ANÁLISIS
Muchacha inmarcesible
DOMINGO RÓDENAS DE MOYA
Profesor de literatura española en la UPF
Pero qué bien dado el Cervantes de 2010. Va a parar a una escritora, Ana María Matute, que es a la vez una niña prodigio. Y no porque a los cinco años ya escribiera sus cuentos, sino porque aquella niña fantasiosa y llena de sombrías arquitecturas interiores sigue escribiendo aún hoy instalada dentro de una mujer de 85 años. Habitada por una versión soñadora, audaz y también trágica de sí misma, Ana María Matute ha ido regulando las imaginaciones de aquella muchacha, dejándola librarse, en los últimos 30 años, a la construcción de una Edad Media, la de Olvidado Rey Gudú (1997) y Aranmanoth (2000), que es solo un escenario distinto para volver a los asuntos de los que nunca ha dejado de hablar: la incomunicación, la soledad del proscrito o diferente, el refugio de la fantasía, el desvalimiento de la niñez, los choques y brechas familiares, la crueldad (sobre todo) y la bondad (como residuo).
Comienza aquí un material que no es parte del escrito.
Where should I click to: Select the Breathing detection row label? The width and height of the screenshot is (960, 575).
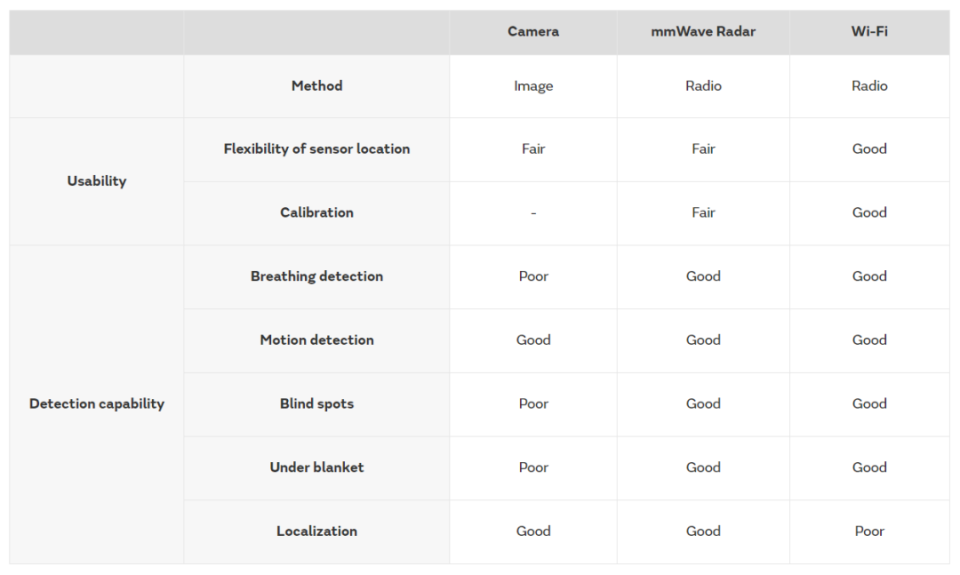317,276
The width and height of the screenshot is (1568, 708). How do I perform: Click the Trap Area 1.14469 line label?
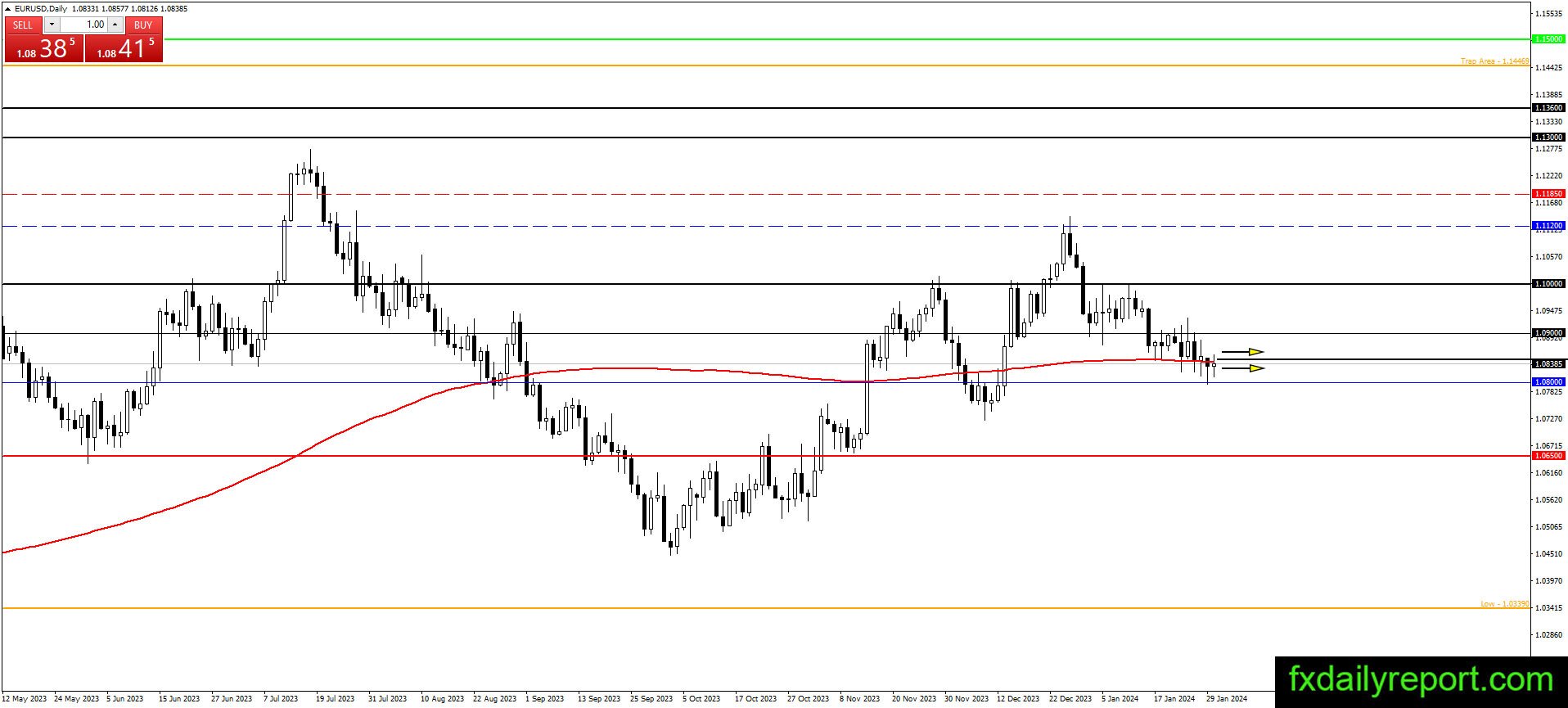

Y presidiendo ese universo crepitante, tierno y desolador, la eterna pugna entre el bien y el mal, el tema que recorre como un río subterráneo de aguas oscuras toda su obra.
Apareció Ana María Matute de un modo fulgurante, primero como finalista del Nadal en 1948 y luego arramblando con todos los premios prestigiosos en los años cincuenta: en 1952 el Café Gijón (Fiesta al Nordeste), en 1954 el Planeta (Pequeño teatro), en 1958 el de la Crítica por Los hijos muertos, que también fue premio Nacional, y en 1959, ahora sí, el Nadal con Primera memoria, una de sus mejores novelas y primera de la trilogía Los mercaderes. Pocos despegues literarios con tal reconocimiento.
Vinieron libros de cuentos, como los sobrecogedores Los niños tontos (1956) o Historias de Artámila (1961) y una abundante literatura infantil (con maravillas como El polizón de Ulises). La niña siguió dando forma narrativa a su evasiones a menudo amargas, mientras a la mujer que la contenía le iban sucediendo lo reveses y desaires del mundo adulto. Durante casi 20 años aquella voz quedó atenuada, casi inaudible, hasta que, acabándose el siglo, resurgió. Enérgica, poderosa, incólume, la niña habló en Luciérnagas (1993), pero iba a expresarse para siempre en las intemperies interiores de Paraíso inhabitado (2008). Pero qué Cervantes ha sido este premio.